The ruling of the trial court as to the admission or rejection of testimony was invoked a number of times. We have considered each such ruling, and in our opinion the ruling was in each instance palpably correct and based on such well established rules of evidence that no useful purpose would result in any detailed discussion of them.

In their brief counsel for appellant earnestly insist that the lower court erred in refusing appellant's motion for a new trial on the grounds that the solicitor's argument contained prejudicial and inflammatory remarks. *400

In this regard the record shows the following:

"By Mr. Ellis: We object to that argument: 'That is giving a right to these drunken drivers to go out and devour everybody they meet on the highway.'

"By the Court: Sustain the objection. Gentlemen of the jury that is not argument in this case.

"By Mr. Ellis: We ask the Court to instruct the jury that is not proper argument.

"By the Court: Gentlemen of the Jury that is improper argument.

"By Mr. Ellis: We object also to the argument: 'That is putting a price on human life' and ask the Court to declare a mistrial on account of the two rash statements of the Solicitor.

"By the Court: Gentlemen of the Jury that is not proper argument; don't consider that argument Gentlemen of the Jury. I deny your motion Mr. Ellis.

"By Mr. Ellis: We except.

"By Mr. Ellis: We object to that argument: 'What price are you going to put on this young lady's life' as being improper, and we move for a mistrial on account of that and the other argument the Solicitor made.

"By the Court: Gentlemen that argument is improper. I deny your motion for a mistrial.

"By Mr. Ellis: We except.'

It is noted that in each instance the court sustained appellant's objection to the alleged improper argument and instructed the jury to the effect that such argument was improper.

Without considering the sufficiency of the court's action in the premises, that is whether the jury was admonished with sufficient vigor so as to eradicate he harmful effect of the alleged improper argument, it is our opinion that even had the court overruled appellant's objections to the above argument no error justifying a reversal of this case would have resulted.
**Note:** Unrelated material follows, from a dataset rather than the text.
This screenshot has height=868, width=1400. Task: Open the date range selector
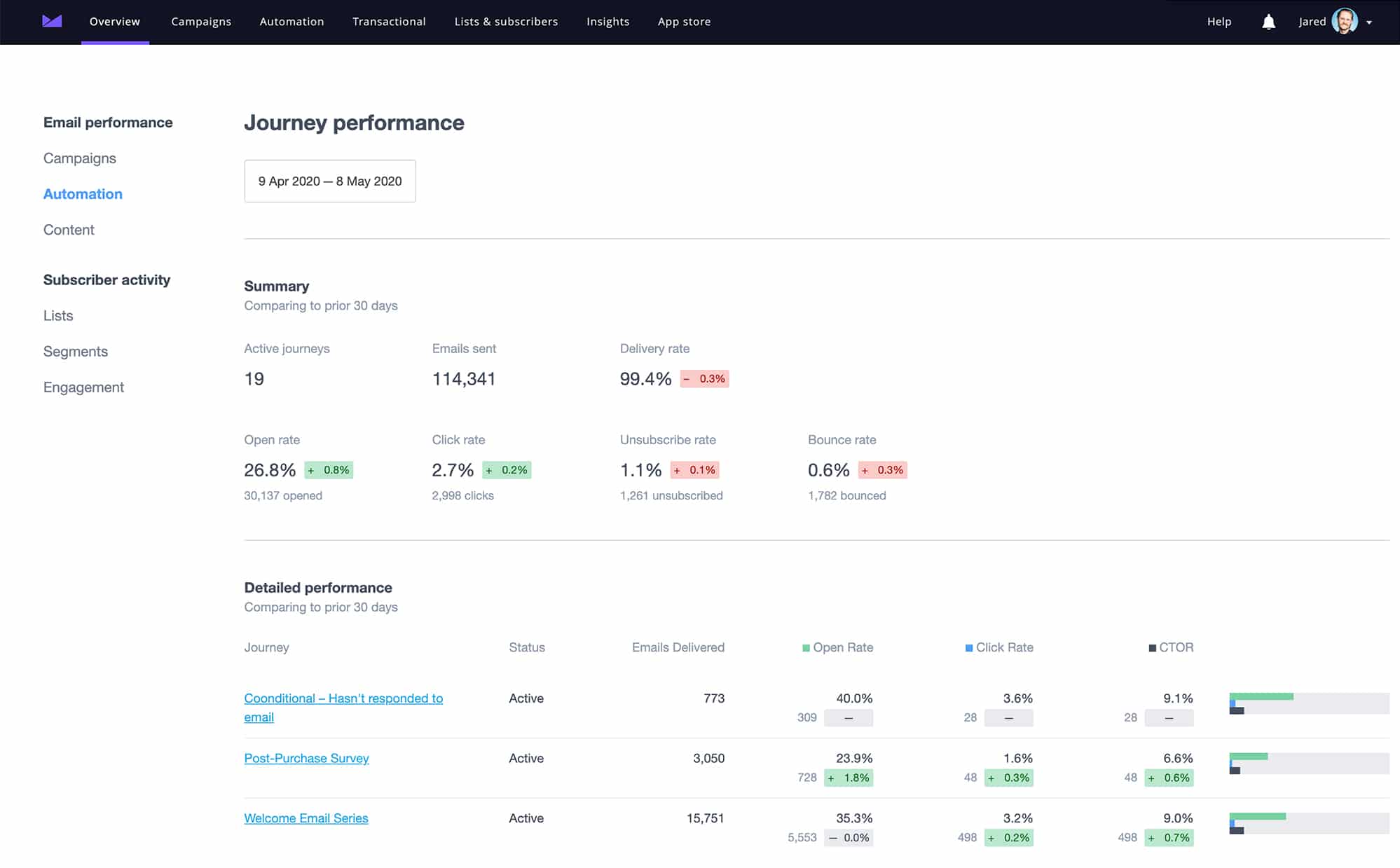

Society has a valid and strong interest in enforcement of criminal laws, not only in seeing that punishment is meted to the guilty, but also that such punishment will have a protective influence toward all citizens in its deterrent effect on law violations. It is the duty of the solicitor to exercise his full powers toward these ends. In exhorting a jury to do its legal duty his efforts should not be so encompassed as to destroy their effectiveness. Even the fragmentary character of the arguments above objected to indicate to us that they are nothing more than the opinion of the solicitor based on knowledge common to all reasonable people. Such argument is not improper. Holland v. State, 24 Ala. App. 199,132 So. 601; Floyd v. State, 22 Ala. App. 347, 116 So. 318; Whitfield v. State, 22 Ala. App. 556, 117 So. 761; Allen v. State, 249 Ala. 201, 30 So.2d 483. Further, as stated by our Supreme Court in Arant v. State, 232 Ala. 275, 167 So. 540, at page 544, "Such statements are usually valued by the jury at their true worth * * * and not expected to become factors in the formulation of their verdicts."

Some 19 written charges were given the jury by the court at the request of appellant, and six such requests were refused.

These charges are unnumbered, but we have numbered them in the order in which they appear for convenience of discussion.

Refused charges numbers 1 and 3, pertaining to manslaughter in the first degree, are abstract under the verdict rendered.

Refused charges 5 and 6 were affirmative in nature and properly refused under the evidence adduced.

Refused charge 2 was invasive of the province of the jury and properly refused.

Refused charge 4 was an incorrect statement of the law involved in that it omits the element of death resulting from non-felonious illegal act.

In our opinion this record is free of error injuriously affecting the substantial rights of this appellant and this cause should be affirmed. It is so ordered.